→ **TASK PROMPT**: Write out the data word for word and omit every picture.

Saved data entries
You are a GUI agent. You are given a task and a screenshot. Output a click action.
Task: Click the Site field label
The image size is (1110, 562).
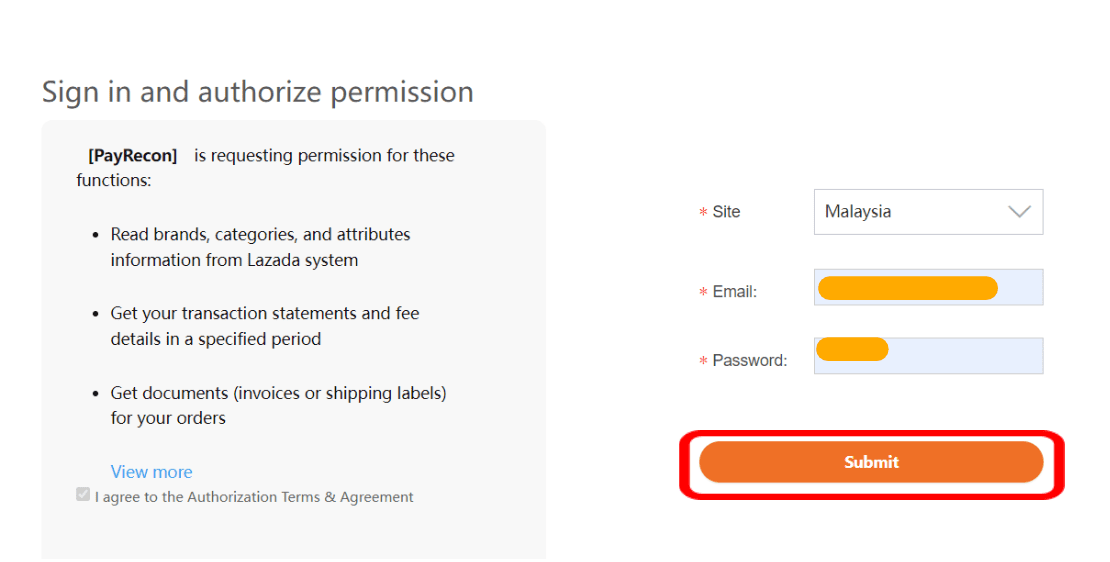(x=726, y=212)
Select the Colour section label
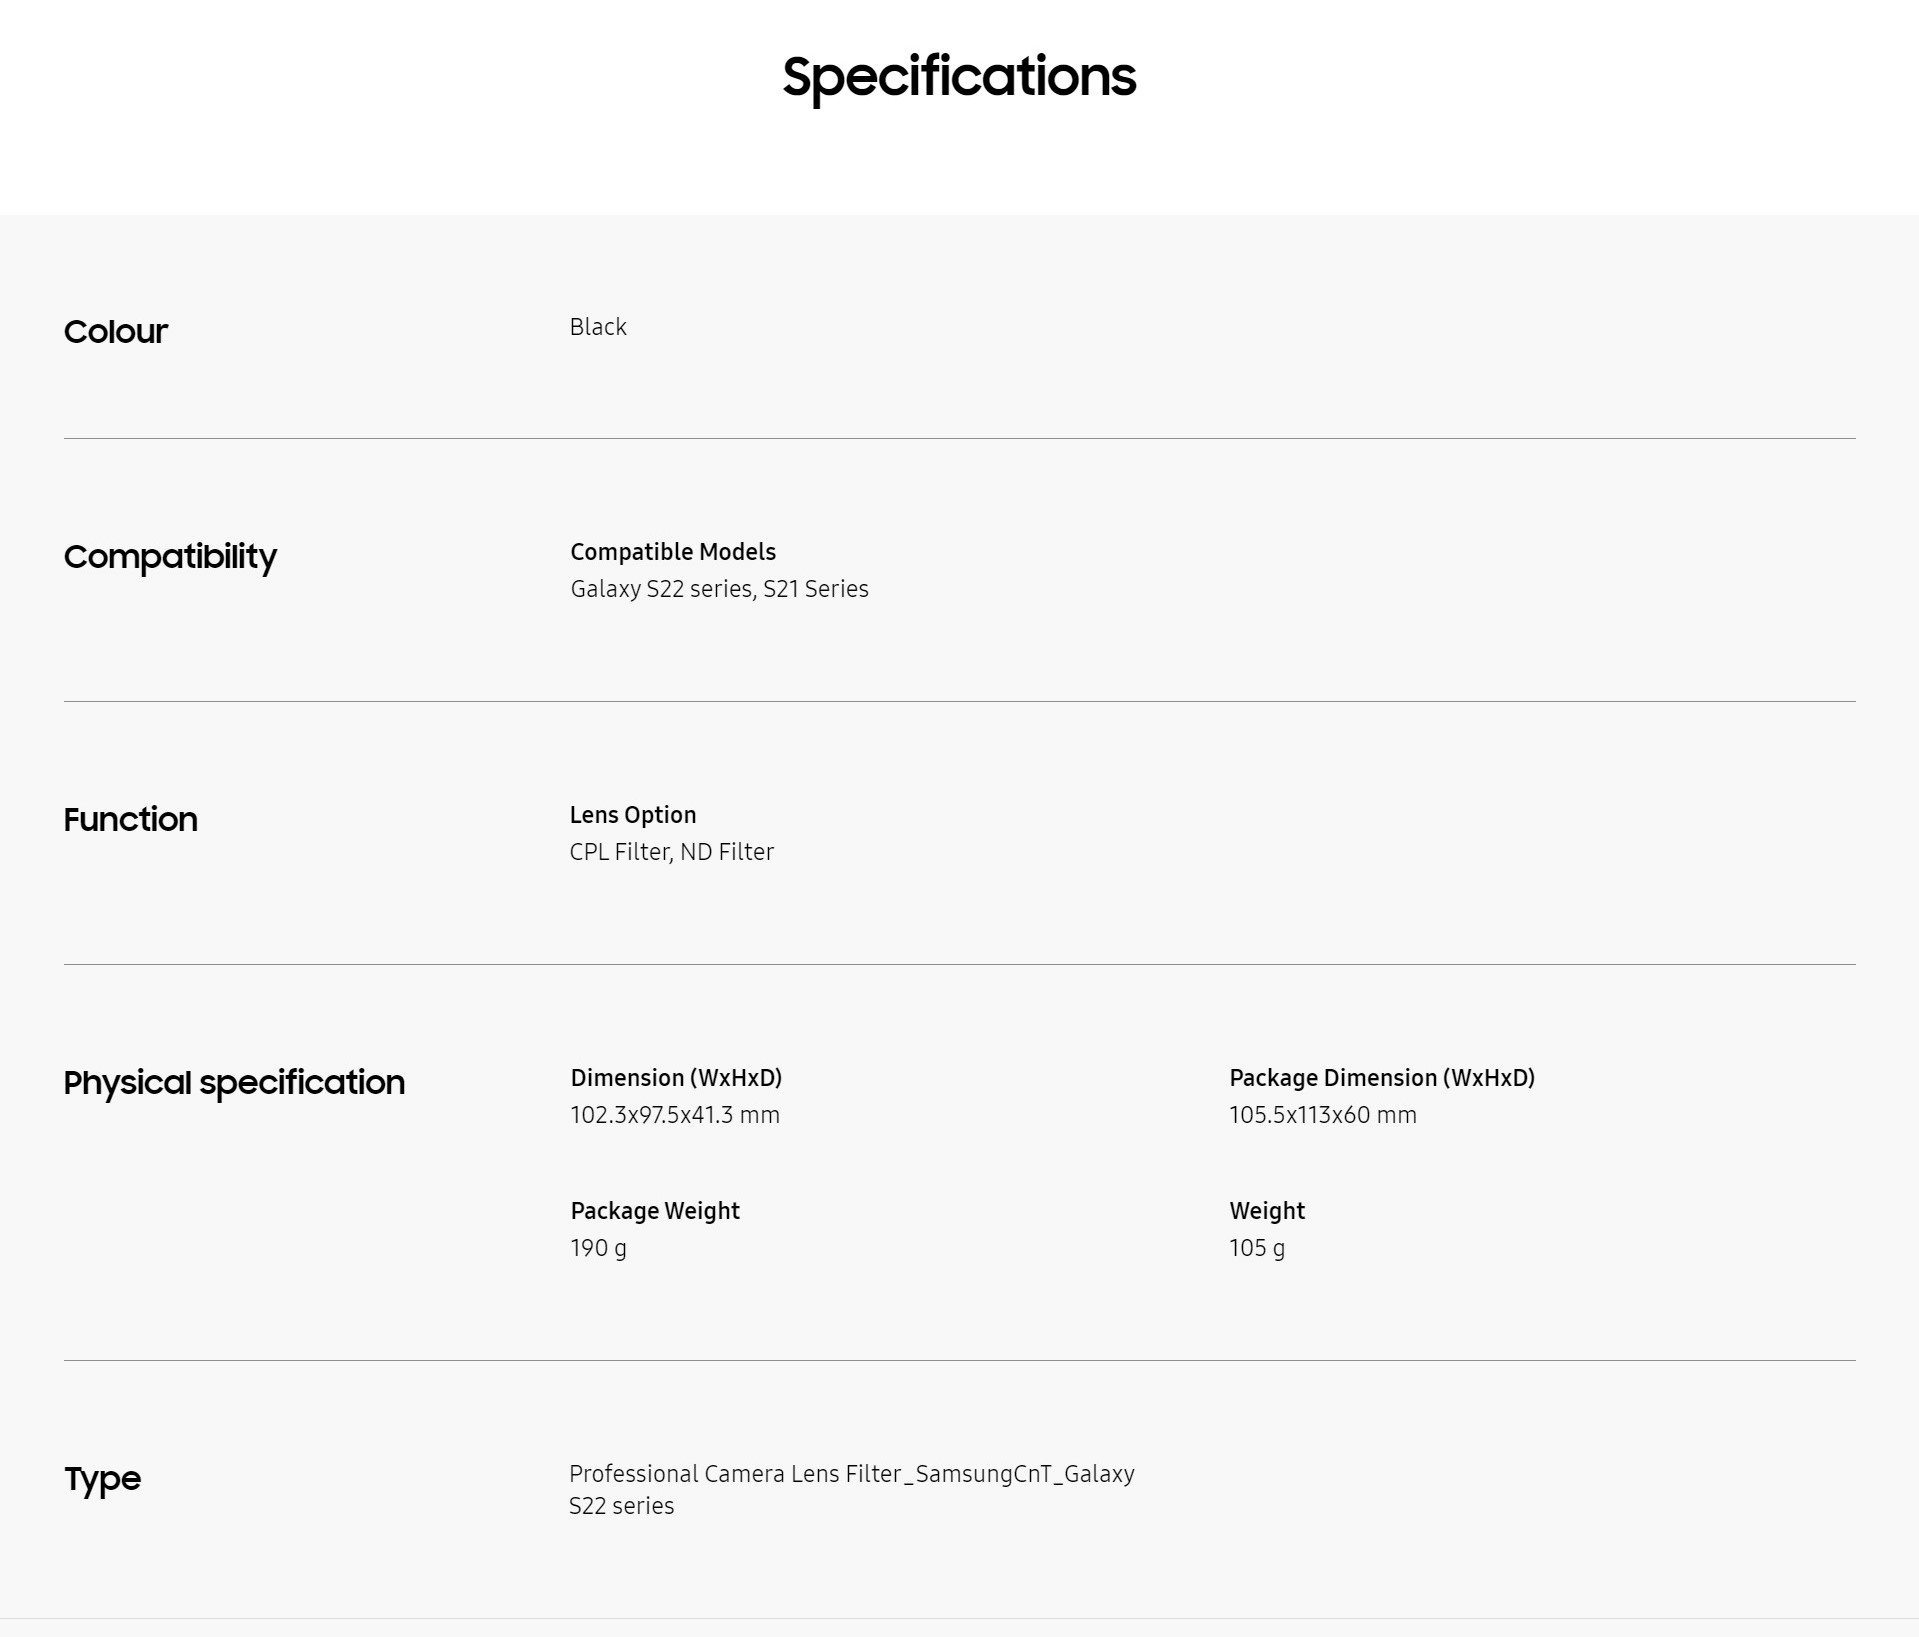The image size is (1919, 1637). point(116,331)
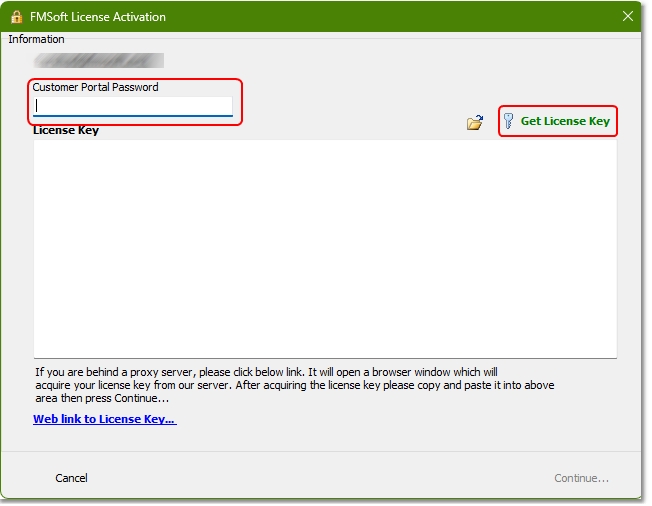
Task: Click the greyed-out Continue button
Action: click(581, 478)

→ **WRITTEN RESPONSE**:
You are a GUI agent. You are given a task and a screenshot. Output a click action.
Task: Click the Site field label
The image size is (1110, 562).
(x=726, y=212)
Select the Colour section label
The image size is (1919, 1637). point(116,331)
Task: Click the greyed-out Continue button
Action: click(581, 478)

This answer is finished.